Please copy out the psoriasis treatment text word for word.
** Supplied text follows **
Intralesional therapy

Triamcinolone acetonide is injected into the lesions that are highly visible or isolated. Care must be taken so that normal skin is not injected.

Photochemotherapy

It is used when psoriasis is resistant to topical therapy or in combination with topical therapy. The commonly used phototherapy are:

  1. Broadband or narrowband ultraviolet B (UVB)
  2. Psoralen and Ultraviolet A (PUVA) therapy is used for severely debilitating psoriasis which involves taking photosensitive drugs with subsequent exposure to long-wave ultraviolet light. The risks of phototherapy are skin ageing and skin cancer (squamous cell skin carcinoma). 

Eximer laser: a controlled beam of light is directed towards the psoriatic plaque to control scaling and inflammation.

Systemic therapy

It is used in widespread and severe forms of psoriasis when other treatment modalities fail to achieve a desirable response. These include-

  1. Methotrexate is used in extensive psoriasis that fails to respond to other forms of therapy. Monitoring of renal, hepatic, and hematopoietic systems should be done while using methotrexate therapy. 
  2. Oral retinoids (Acitretin)
  3. Cyclosporin A
  4. Ustekinumab

Biological therapy

when neither phototherapy, nor systemic therapy provide adequate improvement, treatment with biological agents is indicated. Such as-

  • Infliximab
  • Etanercept
  • Adalimumab

Prognosis

  • Psoriasis has a variable course of prognosis. 
  • Psoriasis is not curable, but it can be controlled with medications and lifestyle modifications to prevent flare-up of the lesions.
  • It improves and worsens spontaneously.
  • It stays in remission for years with clear lesions and may flare up upon exposure to triggering factors.
** End of Supplied text **
** Information supplied follows **
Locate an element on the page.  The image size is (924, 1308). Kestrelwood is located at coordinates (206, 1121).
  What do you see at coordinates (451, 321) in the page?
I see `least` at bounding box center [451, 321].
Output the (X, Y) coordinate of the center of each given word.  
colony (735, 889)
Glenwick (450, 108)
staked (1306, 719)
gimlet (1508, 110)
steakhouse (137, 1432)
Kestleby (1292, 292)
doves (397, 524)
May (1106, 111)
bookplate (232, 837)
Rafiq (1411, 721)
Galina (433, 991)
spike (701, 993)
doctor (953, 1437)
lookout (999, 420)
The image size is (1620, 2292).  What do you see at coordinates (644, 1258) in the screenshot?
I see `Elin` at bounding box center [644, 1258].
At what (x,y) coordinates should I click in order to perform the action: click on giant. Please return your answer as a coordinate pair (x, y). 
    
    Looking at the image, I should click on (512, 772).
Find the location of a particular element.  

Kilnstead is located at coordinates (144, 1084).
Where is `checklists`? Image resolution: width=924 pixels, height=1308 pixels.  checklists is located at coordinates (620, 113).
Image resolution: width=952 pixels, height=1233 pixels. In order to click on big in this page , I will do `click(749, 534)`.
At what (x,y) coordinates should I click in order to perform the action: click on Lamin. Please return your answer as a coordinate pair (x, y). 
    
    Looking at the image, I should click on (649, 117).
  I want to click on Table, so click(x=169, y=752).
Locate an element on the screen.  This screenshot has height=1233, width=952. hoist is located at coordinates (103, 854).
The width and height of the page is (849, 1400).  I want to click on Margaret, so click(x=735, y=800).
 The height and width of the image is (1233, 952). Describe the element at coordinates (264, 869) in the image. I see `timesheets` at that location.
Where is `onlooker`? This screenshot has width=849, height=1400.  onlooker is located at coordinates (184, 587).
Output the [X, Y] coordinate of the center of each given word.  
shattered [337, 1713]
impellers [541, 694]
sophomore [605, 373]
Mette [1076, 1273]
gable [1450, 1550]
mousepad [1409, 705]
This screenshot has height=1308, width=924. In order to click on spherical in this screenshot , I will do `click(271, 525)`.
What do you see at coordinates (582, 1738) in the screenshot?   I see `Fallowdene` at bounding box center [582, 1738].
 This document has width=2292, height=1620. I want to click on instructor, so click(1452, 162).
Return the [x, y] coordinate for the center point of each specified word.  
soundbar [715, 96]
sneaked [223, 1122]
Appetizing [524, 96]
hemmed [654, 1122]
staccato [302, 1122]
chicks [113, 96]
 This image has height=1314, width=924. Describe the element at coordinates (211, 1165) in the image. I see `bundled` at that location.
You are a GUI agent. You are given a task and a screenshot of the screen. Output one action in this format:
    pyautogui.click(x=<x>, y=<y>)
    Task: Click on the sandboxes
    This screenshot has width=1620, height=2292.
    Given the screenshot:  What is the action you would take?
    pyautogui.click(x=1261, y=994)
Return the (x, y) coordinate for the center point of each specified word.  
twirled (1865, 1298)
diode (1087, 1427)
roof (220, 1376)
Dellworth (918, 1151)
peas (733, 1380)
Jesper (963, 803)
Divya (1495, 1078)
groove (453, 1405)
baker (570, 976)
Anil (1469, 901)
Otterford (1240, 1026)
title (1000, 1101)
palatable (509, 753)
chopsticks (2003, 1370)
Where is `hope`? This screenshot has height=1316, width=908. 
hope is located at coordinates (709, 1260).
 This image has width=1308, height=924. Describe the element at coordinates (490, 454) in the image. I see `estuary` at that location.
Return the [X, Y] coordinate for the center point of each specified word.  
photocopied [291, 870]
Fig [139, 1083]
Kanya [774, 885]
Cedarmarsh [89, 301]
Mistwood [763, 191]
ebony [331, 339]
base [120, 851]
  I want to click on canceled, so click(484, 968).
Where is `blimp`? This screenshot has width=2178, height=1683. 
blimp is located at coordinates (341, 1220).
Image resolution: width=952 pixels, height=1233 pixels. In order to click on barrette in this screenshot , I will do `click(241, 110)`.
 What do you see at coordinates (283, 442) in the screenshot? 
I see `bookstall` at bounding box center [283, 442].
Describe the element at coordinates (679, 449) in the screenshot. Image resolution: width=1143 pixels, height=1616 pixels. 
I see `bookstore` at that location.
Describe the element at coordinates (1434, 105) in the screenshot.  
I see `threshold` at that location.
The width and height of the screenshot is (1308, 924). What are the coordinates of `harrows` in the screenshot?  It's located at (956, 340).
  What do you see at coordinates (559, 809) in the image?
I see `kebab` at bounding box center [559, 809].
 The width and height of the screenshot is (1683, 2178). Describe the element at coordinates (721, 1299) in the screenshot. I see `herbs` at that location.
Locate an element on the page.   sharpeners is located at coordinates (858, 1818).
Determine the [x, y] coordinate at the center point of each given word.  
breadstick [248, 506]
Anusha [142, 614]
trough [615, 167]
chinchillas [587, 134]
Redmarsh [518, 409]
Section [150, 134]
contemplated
** End of Information supplied **
Expected output:
Intralesional therapy

Triamcinolone acetonide is injected into the lesions that are highly visible or isolated. Care must be taken so that normal skin is not injected.

Photochemotherapy

It is used when psoriasis is resistant to topical therapy or in combination with topical therapy. The commonly used phototherapy are:

  1. Broadband or narrowband ultraviolet B (UVB)
  2. Psoralen and Ultraviolet A (PUVA) therapy is used for severely debilitating psoriasis which involves taking photosensitive drugs with subsequent exposure to long-wave ultraviolet light. The risks of phototherapy are skin ageing and skin cancer (squamous cell skin carcinoma). 

Eximer laser: a controlled beam of light is directed towards the psoriatic plaque to control scaling and inflammation.

Systemic therapy

It is used in widespread and severe forms of psoriasis when other treatment modalities fail to achieve a desirable response. These include-

  1. Methotrexate is used in extensive psoriasis that fails to respond to other forms of therapy. Monitoring of renal, hepatic, and hematopoietic systems should be done while using methotrexate therapy. 
  2. Oral retinoids (Acitretin)
  3. Cyclosporin A
  4. Ustekinumab

Biological therapy

when neither phototherapy, nor systemic therapy provide adequate improvement, treatment with biological agents is indicated. Such as-

  • Infliximab
  • Etanercept
  • Adalimumab

Prognosis

  • Psoriasis has a variable course of prognosis. 
  • Psoriasis is not curable, but it can be controlled with medications and lifestyle modifications to prevent flare-up of the lesions.
  • It improves and worsens spontaneously.
  • It stays in remission for years with clear lesions and may flare up upon exposure to triggering factors.